JUNE 2023 BUILDING MATERIAL MARKET REFLECTION
A perfect storm of forest fires, mill curtailments, and a positive U.S. housing report turned the market 180 degrees and gave it the momentum it has been searching for, for months. Reports of the excess Euro wood in the U.S. clearing the pipeline may have also had an impact, prompting buyers who were on the fence, into the market to cover off inventory needs.
New Residential Construction Press Release (census.gov)
Lumber prices showed their biggest upward movement in months with increases of 2×4 (+18%) and 2×6 (+7%) and 2×8 (+24%) and 2×10 (+21%). Studs showed similar gains for the month with +18% on 2×4 with 2×6 remaining flat at +2%. Mill order files are pushing late July on all items.

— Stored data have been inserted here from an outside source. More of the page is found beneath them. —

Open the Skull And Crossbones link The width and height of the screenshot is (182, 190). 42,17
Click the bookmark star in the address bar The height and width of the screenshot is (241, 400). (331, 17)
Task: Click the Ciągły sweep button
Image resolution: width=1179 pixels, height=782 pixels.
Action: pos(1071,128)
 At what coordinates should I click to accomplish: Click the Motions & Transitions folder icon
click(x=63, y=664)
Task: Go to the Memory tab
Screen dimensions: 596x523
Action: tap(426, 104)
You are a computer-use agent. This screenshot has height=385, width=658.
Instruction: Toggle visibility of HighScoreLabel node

OSB started the month quietly but surged upwards in the last two weeks of June. Showing increases of +15%-20%. Mills have pushed order files into mid-August so we can expect prices to remain strong. We are seeing a large premium, upwards of $200/M on product coming out of distribution vs contract pricing.

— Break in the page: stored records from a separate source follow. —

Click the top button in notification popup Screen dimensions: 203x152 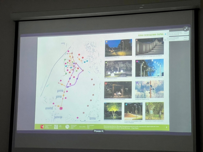[186, 33]
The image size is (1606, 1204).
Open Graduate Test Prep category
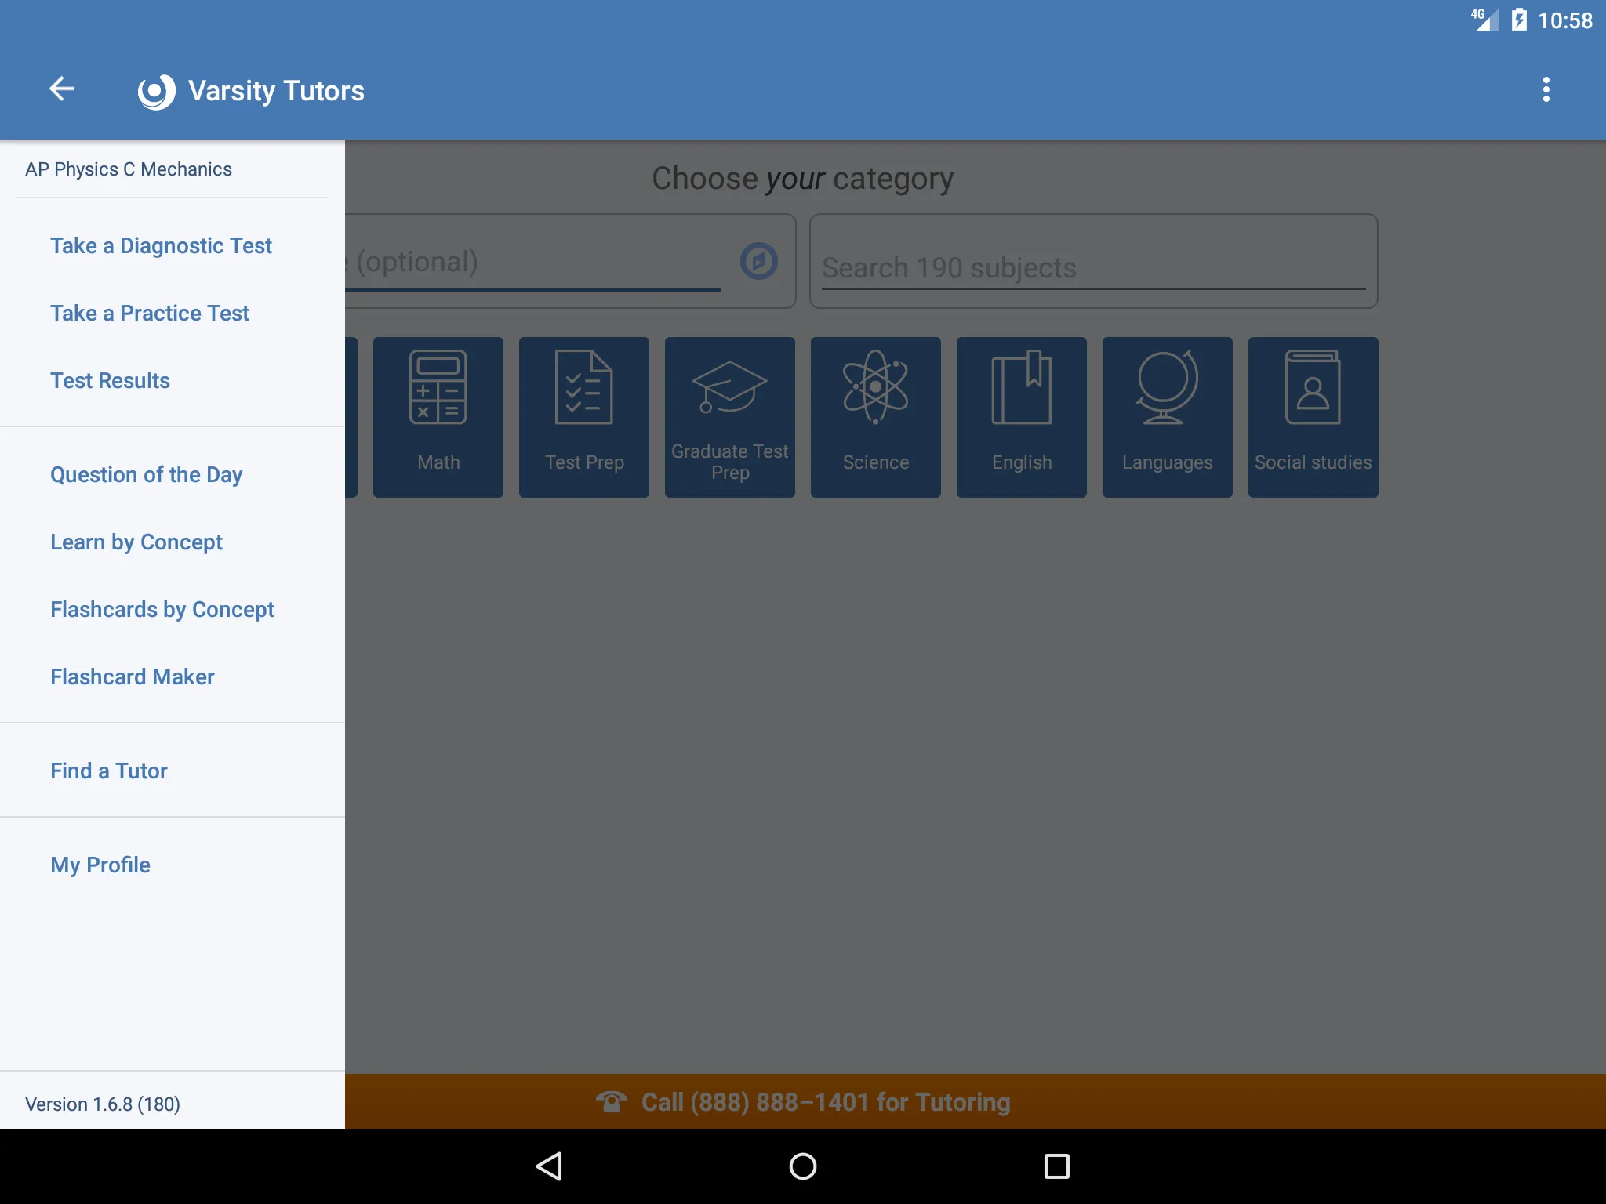click(729, 416)
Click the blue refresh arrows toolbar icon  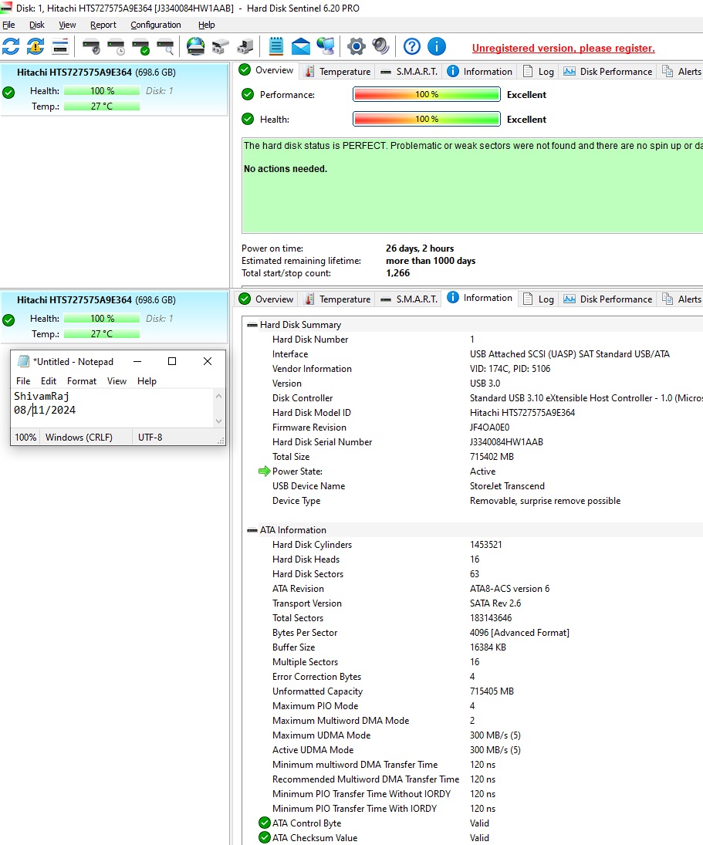click(x=11, y=46)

Plywood prices also started to push upward (+2%) for the month. Mills were able to push order files into late July. Expect Plywood prices to continue to push higher.
Truss orders remain strong heading into the summer months. EWP supply continues to be very good with no supply issues to report.
The supply chain continues to be particularly good in most products, outside of the odd logistical issue most products are arriving on the scheduled delivery dates. Exterior drywall supply continues to improve as well. We are seeing price decreases slowly hit the market as most raw material costs continue to go down.
Looking Through the Crystal Ball
The pendulum finally shifted to a shortage on the supply side, with a combination of forest fires, mill curtailments, and Euro wood clearing the pipeline. The question now is how many legs does this market have. With current mill order files, we know this momentum will continue through July, but the picture gets a bit murkier. The forest fires seem to be under control for now, mills will continue to come back online from their curtailments and at some point, more offshore product is expected to arrive in North America. All the factors that caused the shift in supply could also shift it back.